Entre fevereiro e março, o volume de vendas caiu mais nos setores equipamentos e materiais para escritório, informática e comunicação (-5,2%); livros, jornais, revistas e papelarias (-2,9%) e hipermercados, supermercados, bebidas e fumo (-2,1%). Seis das dez atividades pesquisadas obtiveram resultados positivos para o volume de vendas, com destaque para tecidos, vestuário e calçados (3,9%); combustíveis e lubrificantes (2,4%) e veículos e motos, partes e peças (1,9%).

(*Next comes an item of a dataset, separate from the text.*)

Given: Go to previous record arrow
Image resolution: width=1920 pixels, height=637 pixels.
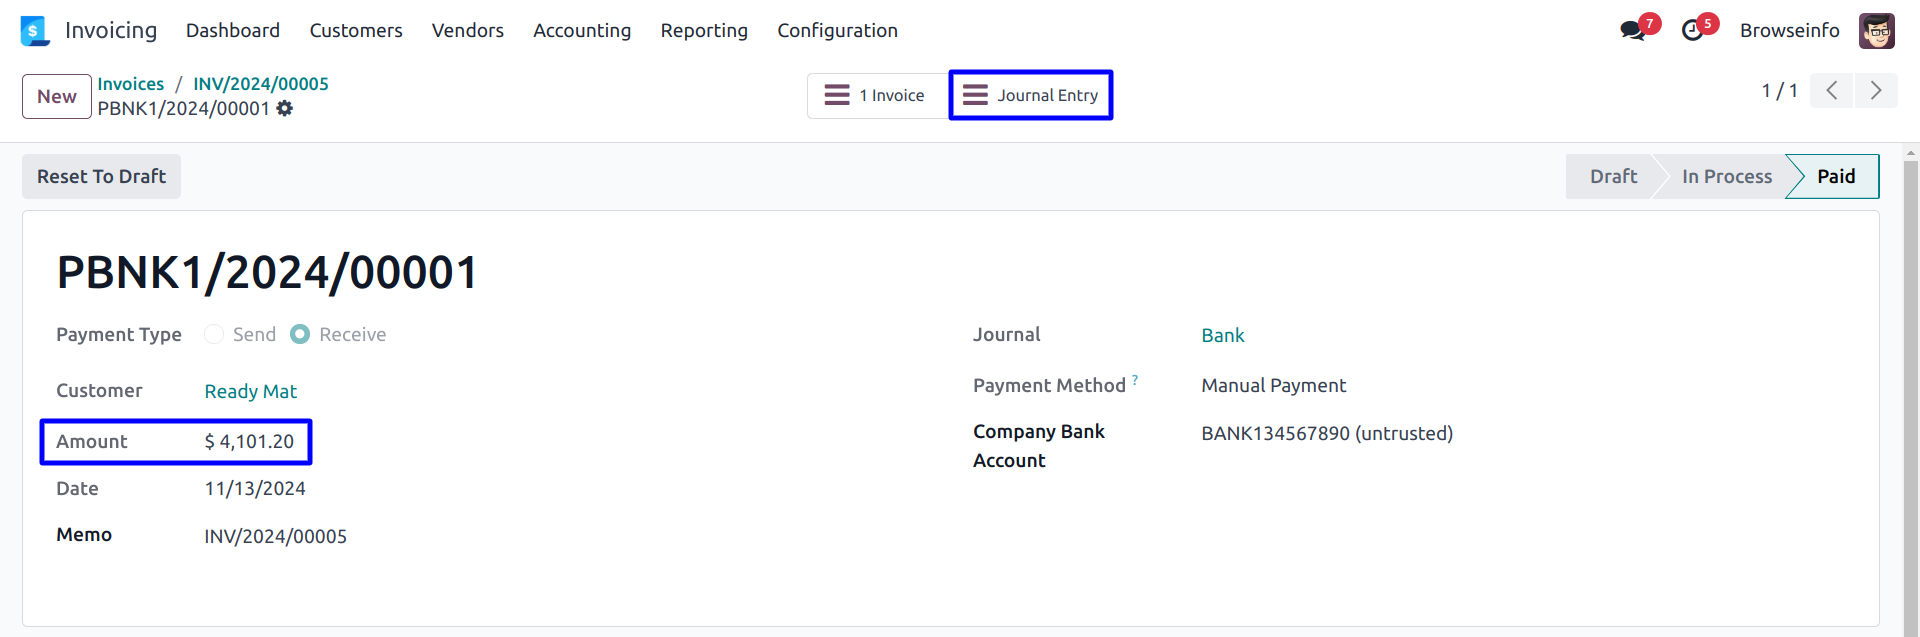Looking at the screenshot, I should (x=1832, y=91).
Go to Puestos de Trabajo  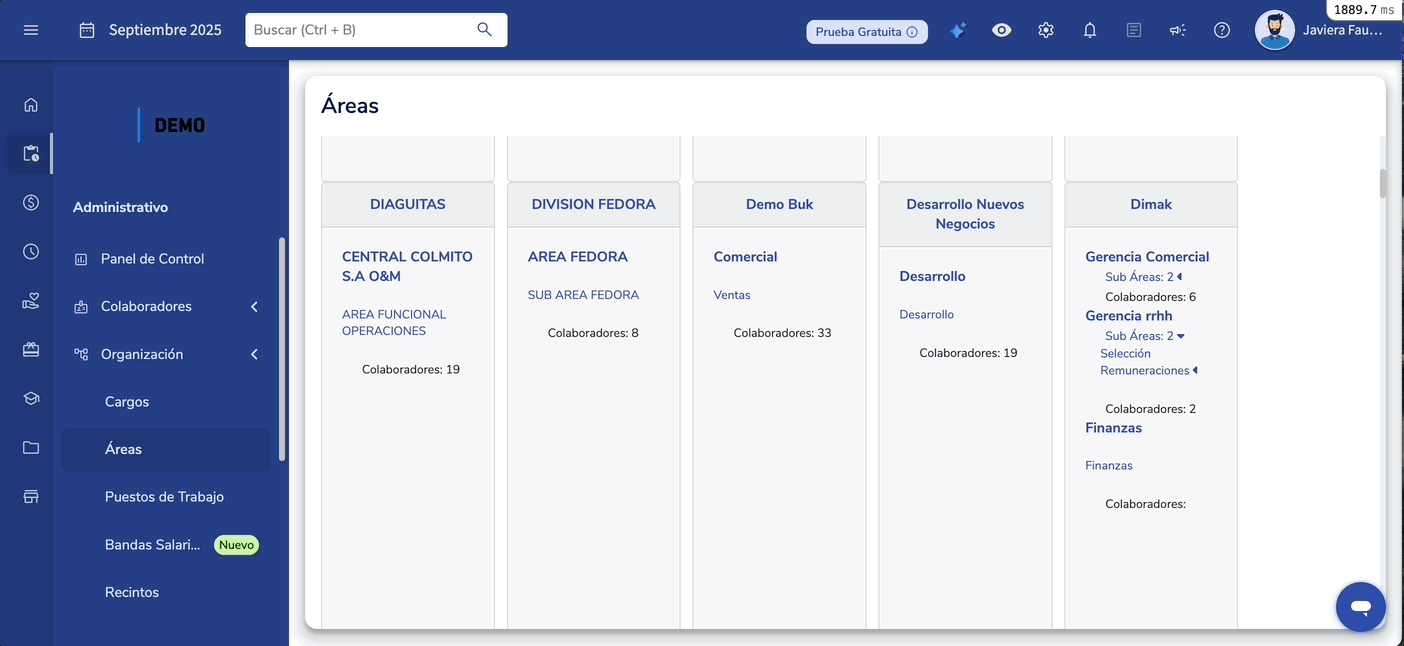click(164, 497)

Em relação a março de 2012, duas das oito atividades do varejo tiveram quedas no volume de vendas: equipamentos e material para escritório, informática e comunicação (-2,2%) e móveis e eletrodomésticos (-0,8%). As demais atividades que registraram variações positivas são hipermercados, supermercados, produtos alimentícios, bebidas e fumo (4%), outros artigos de uso pessoal e doméstico (14,9%); tecidos, vestuário e calçados (5,9%); combustíveis e lubrificantes (3,6%); artigos farmacêuticos, médicos, ortopédicos, de perfumaria e cosméticos (4,7%) e, por fim, livros, jornais, revistas e papelaria (3,9%).”